7

I have been stuck on this for a while and no amount of googling seems to help.

I am reading in a lot of raw data. Some of the variables come in as objects due to the source using letters for various reasons for missing (which I do not care about).

So I want to run a fairly large subset of columns through pandas.to_numeric(___ ,error='coerce') just to force these to be cast as int or float (again, I do not care too much which, just that they are numeric.

I can make this happen column by column easy:

df['col_name'] = pd.to_numeric(df['col_name'], errors='coerce') 

However, I have some 60 columns I want to cast like this .. so I thought this would work:

numeric = ['lots', 'a', 'columns']
for item in numeric:
    df_[item] = pd.to_numeric(df[item], errors='coerce')

The error I get is:

Traceback (most recent call last):

File "/Users/____/anaconda/lib/python2.7/site-packages/IPython/core/interactiveshell.py", line 2885, in run_code
exec(code_obj, self.user_global_ns, self.user_ns)

File "<ipython-input-53-43b873fbd712>", line 2, in <module>
df_detail[item] = pd.to_numeric(dfl[item], errors='coerce')

File "/Users/____/anaconda/lib/python2.7/site-packages/pandas/tools/util.py", line 101, in to_numeric
raise TypeError('arg must be a list, tuple, 1-d array, or Series')

TypeError: arg must be a list, tuple, 1-d array, or Series

I tried many versions.
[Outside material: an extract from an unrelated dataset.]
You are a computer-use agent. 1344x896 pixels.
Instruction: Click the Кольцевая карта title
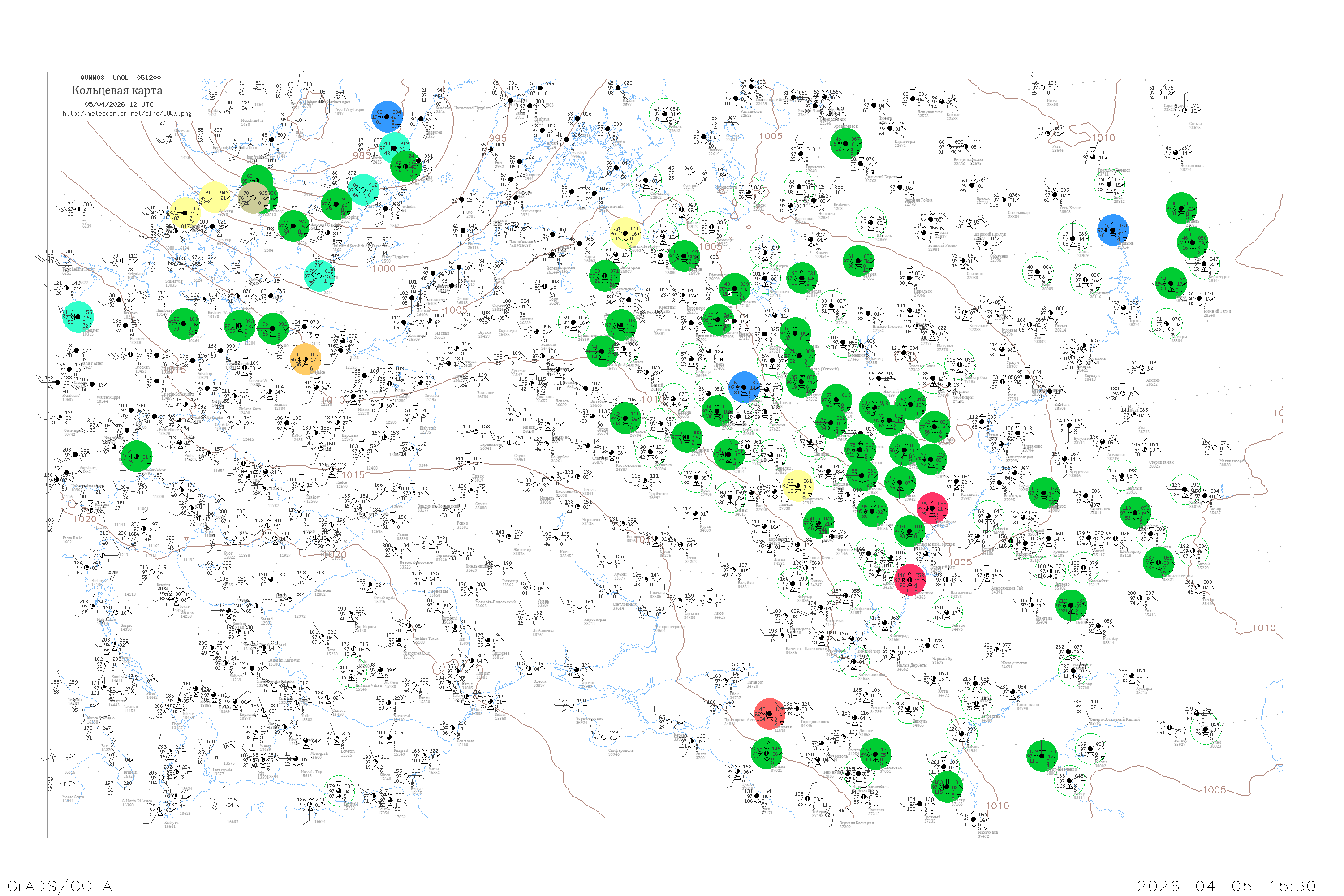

This is has something to do with the list or looking through it. I get the very same error when the for-loop simply calls for df(item).describe()

From my (still novice) understanding of Python, this should work. I am at loss. Thanks

dozyaustin
  • 611
  • 1
  • 6
  • 20
  • Have a look at [`applymap`](http://pandas.pydata.org/pandas-docs/stable/generated/pandas.DataFrame.applymap.html) and be sure to give meaningful return values (ie give back the original value if it could not be converted). – Jan Oct 01 '16 at 05:32

3 Answers3

8

First of all, see this answer

# Let
numeric = ['lots', 'a', 'columns']

Option 1

df[numeric] = df[numeric].apply(pd.to_numeric, errors='coerce')

Option 2

df.loc[:, numeric] = pd.to_numeric(df[numeric].values.ravel(), 'coerce') \
                       .reshape(-1, len(numeric))

Demonstration
Consider the dataframe df

df = pd.DataFrame([
        [1, 'a', 2],
        ['b', 3, 'c'],
        ['4', 'd', '5']
    ], columns=['A', 'B', 'C'])

Then both options above yield

enter image description here

Community
  • 1
  • 1
piRSquared
  • 285,575
  • 57
  • 475
  • 624
0

How 'bout this :

df = df.apply( pd.to_numeric, errors='coerce' )
SebMa
  • 4,037
  • 29
  • 39
0

It get two data frame, First Actual data and df_data_type is contain features and its type

def check_change_data_type(df, df_data_type):
        for i in range(0,len(df_data_type)):
            #print(df_data_type.iloc[i][0])
        #print(df_data_type.iloc[i][0],"Type",df_data_type.iloc[i][1])
            for col in df.columns:
                #print(col)
                if df_data_type.iloc[i][0] == col:
                    if not df_data_type.iloc[i][1] == df[col].dtype.kind:
                        print("Data Type is not equal", col, df[col].dtype.kind,df_data_type.iloc[i][1])
                        if df_data_type.iloc[i][1] == 'f':
                            df[col] = df[col].str.replace('[^A-Za-z0-9\s]+', '')
                            df[col] = pd.to_numeric(df[col], errors = 'coerce')
                            #df[col] = df[col].apply(pd.to_numeric, errors='coerce')
                            #df.loc[:,col] = df.loc[:,df.columns.get_loc(col)].apply(''.join).str.replace('[^A-Za-z0-9\s]+', '') 
                            #df[col] = pd.to_numeric(df[col], errors = 'coerce') 
                        elif df_data_type.iloc[i][1] == 'i' and df[col].dtype.kind != 'f':
                            df[col] = df[col].str.replace('[^A-Za-z0-9\s]+', '')
                            df[col] = pd.to_numeric(df[col], errors = 'coerce')
                        elif df_data_type.iloc[i][1] == 'i' and df[col].dtype.kind == 'f':
                            df[col] = pd.to_numeric(df[col], errors = 'coerce')
                            #df[col] = df[col].apply(pd.to_numeric, errors='coerce')
                            #df.loc[:,col] = df.loc[:,df.columns.get_loc(col)].apply(''.join).str.replace('[^A-Za-z0-9\s]+', '') 
                            #df[col] = pd.to_numeric(df[col], errors = 'coerce')
                        #elif df_data_type.iloc[i][1] == 'O':
                    #else: continue
                    else: break        
        
        return df
Community
  • 1
  • 1
kamran kausar
  • 4,117
  • 1
  • 23
  • 17